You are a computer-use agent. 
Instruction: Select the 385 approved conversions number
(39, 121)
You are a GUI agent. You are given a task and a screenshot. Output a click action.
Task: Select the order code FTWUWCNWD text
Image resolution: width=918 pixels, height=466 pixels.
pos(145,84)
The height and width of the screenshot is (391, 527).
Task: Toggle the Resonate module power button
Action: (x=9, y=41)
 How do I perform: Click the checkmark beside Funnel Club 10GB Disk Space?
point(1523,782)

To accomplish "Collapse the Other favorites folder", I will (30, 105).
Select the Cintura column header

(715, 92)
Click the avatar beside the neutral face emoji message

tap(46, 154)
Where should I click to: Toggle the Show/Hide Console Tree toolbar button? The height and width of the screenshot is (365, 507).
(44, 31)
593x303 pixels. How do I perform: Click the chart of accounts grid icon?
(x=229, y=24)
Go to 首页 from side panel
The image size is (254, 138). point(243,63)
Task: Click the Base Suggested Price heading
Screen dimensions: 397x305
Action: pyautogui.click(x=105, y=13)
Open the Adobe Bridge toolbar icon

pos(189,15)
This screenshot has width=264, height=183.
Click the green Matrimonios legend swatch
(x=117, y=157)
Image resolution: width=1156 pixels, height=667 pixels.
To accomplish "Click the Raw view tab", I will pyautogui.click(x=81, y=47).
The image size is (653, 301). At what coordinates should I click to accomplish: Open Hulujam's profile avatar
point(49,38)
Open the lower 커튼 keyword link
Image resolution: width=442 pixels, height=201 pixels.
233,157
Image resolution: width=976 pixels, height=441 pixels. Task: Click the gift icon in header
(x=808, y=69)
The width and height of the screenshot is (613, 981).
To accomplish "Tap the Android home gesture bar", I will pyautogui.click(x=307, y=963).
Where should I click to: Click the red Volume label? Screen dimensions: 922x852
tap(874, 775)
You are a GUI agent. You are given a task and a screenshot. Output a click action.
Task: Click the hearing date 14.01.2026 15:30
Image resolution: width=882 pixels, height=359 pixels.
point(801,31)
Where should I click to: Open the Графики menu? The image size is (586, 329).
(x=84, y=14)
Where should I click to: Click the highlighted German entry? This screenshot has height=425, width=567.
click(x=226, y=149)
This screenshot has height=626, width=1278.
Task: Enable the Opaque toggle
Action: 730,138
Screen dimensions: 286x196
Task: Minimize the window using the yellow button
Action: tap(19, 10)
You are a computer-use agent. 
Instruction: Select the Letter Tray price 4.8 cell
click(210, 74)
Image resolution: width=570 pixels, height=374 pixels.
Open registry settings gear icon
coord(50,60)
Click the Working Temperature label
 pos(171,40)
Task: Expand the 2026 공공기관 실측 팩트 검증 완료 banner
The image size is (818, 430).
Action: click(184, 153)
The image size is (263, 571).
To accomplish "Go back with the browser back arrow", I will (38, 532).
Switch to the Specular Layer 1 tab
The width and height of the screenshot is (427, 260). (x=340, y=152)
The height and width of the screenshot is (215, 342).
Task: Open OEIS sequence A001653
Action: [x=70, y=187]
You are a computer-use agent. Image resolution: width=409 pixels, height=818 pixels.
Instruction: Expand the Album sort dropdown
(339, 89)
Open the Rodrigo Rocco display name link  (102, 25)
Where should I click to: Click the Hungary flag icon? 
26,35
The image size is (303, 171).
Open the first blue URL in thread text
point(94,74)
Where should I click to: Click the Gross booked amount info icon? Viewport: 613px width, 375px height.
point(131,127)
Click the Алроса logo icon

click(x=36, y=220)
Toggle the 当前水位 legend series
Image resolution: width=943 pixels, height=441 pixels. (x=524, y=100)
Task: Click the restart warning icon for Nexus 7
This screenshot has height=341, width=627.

· · · · ·

- _TASK TO CARRY OUT_
The answer is the full data, repeated exactly as shown.

- _EXERCISE OUTPUT_
You are a computer-use agent. 
Instruction: Select the 385 approved conversions number
(39, 121)
You are a GUI agent. You are given a task and a screenshot. Output a click action.
Task: Select the order code FTWUWCNWD text
Image resolution: width=918 pixels, height=466 pixels.
pos(145,84)
The height and width of the screenshot is (391, 527).
Task: Toggle the Resonate module power button
Action: (x=9, y=41)
 How do I perform: Click the checkmark beside Funnel Club 10GB Disk Space?
point(1523,782)

To accomplish "Collapse the Other favorites folder", I will (30, 105).
Select the Cintura column header

(715, 92)
Click the avatar beside the neutral face emoji message

tap(46, 154)
Where should I click to: Toggle the Show/Hide Console Tree toolbar button? The height and width of the screenshot is (365, 507).
(44, 31)
593x303 pixels. How do I perform: Click the chart of accounts grid icon?
(x=229, y=24)
Go to 首页 from side panel
The image size is (254, 138). point(243,63)
Task: Click the Base Suggested Price heading
Screen dimensions: 397x305
Action: pyautogui.click(x=105, y=13)
Open the Adobe Bridge toolbar icon

pos(189,15)
This screenshot has width=264, height=183.
Click the green Matrimonios legend swatch
(x=117, y=157)
Image resolution: width=1156 pixels, height=667 pixels.
To accomplish "Click the Raw view tab", I will pyautogui.click(x=81, y=47).
The image size is (653, 301). At what coordinates should I click to accomplish: Open Hulujam's profile avatar
point(49,38)
Open the lower 커튼 keyword link
Image resolution: width=442 pixels, height=201 pixels.
233,157
Image resolution: width=976 pixels, height=441 pixels. Task: Click the gift icon in header
(x=808, y=69)
The width and height of the screenshot is (613, 981).
To accomplish "Tap the Android home gesture bar", I will pyautogui.click(x=307, y=963).
Where should I click to: Click the red Volume label? Screen dimensions: 922x852
tap(874, 775)
You are a GUI agent. You are given a task and a screenshot. Output a click action.
Task: Click the hearing date 14.01.2026 15:30
Image resolution: width=882 pixels, height=359 pixels.
point(801,31)
Where should I click to: Open the Графики menu? The image size is (586, 329).
(x=84, y=14)
Where should I click to: Click the highlighted German entry? This screenshot has height=425, width=567.
click(x=226, y=149)
This screenshot has height=626, width=1278.
Task: Enable the Opaque toggle
Action: 730,138
Screen dimensions: 286x196
Task: Minimize the window using the yellow button
Action: tap(19, 10)
You are a computer-use agent. 
Instruction: Select the Letter Tray price 4.8 cell
click(210, 74)
Image resolution: width=570 pixels, height=374 pixels.
Open registry settings gear icon
coord(50,60)
Click the Working Temperature label
 pos(171,40)
Task: Expand the 2026 공공기관 실측 팩트 검증 완료 banner
The image size is (818, 430).
Action: click(184, 153)
The image size is (263, 571).
To accomplish "Go back with the browser back arrow", I will (38, 532).
Switch to the Specular Layer 1 tab
The width and height of the screenshot is (427, 260). (x=340, y=152)
The height and width of the screenshot is (215, 342).
Task: Open OEIS sequence A001653
Action: [x=70, y=187]
You are a computer-use agent. Image resolution: width=409 pixels, height=818 pixels.
Instruction: Expand the Album sort dropdown
(339, 89)
Open the Rodrigo Rocco display name link  (102, 25)
Where should I click to: Click the Hungary flag icon? 
26,35
The image size is (303, 171).
Open the first blue URL in thread text
point(94,74)
Where should I click to: Click the Gross booked amount info icon? Viewport: 613px width, 375px height.
point(131,127)
Click the Алроса logo icon

click(x=36, y=220)
Toggle the 当前水位 legend series
Image resolution: width=943 pixels, height=441 pixels. (x=524, y=100)
Task: Click the restart warning icon for Nexus 7
This screenshot has height=341, width=627.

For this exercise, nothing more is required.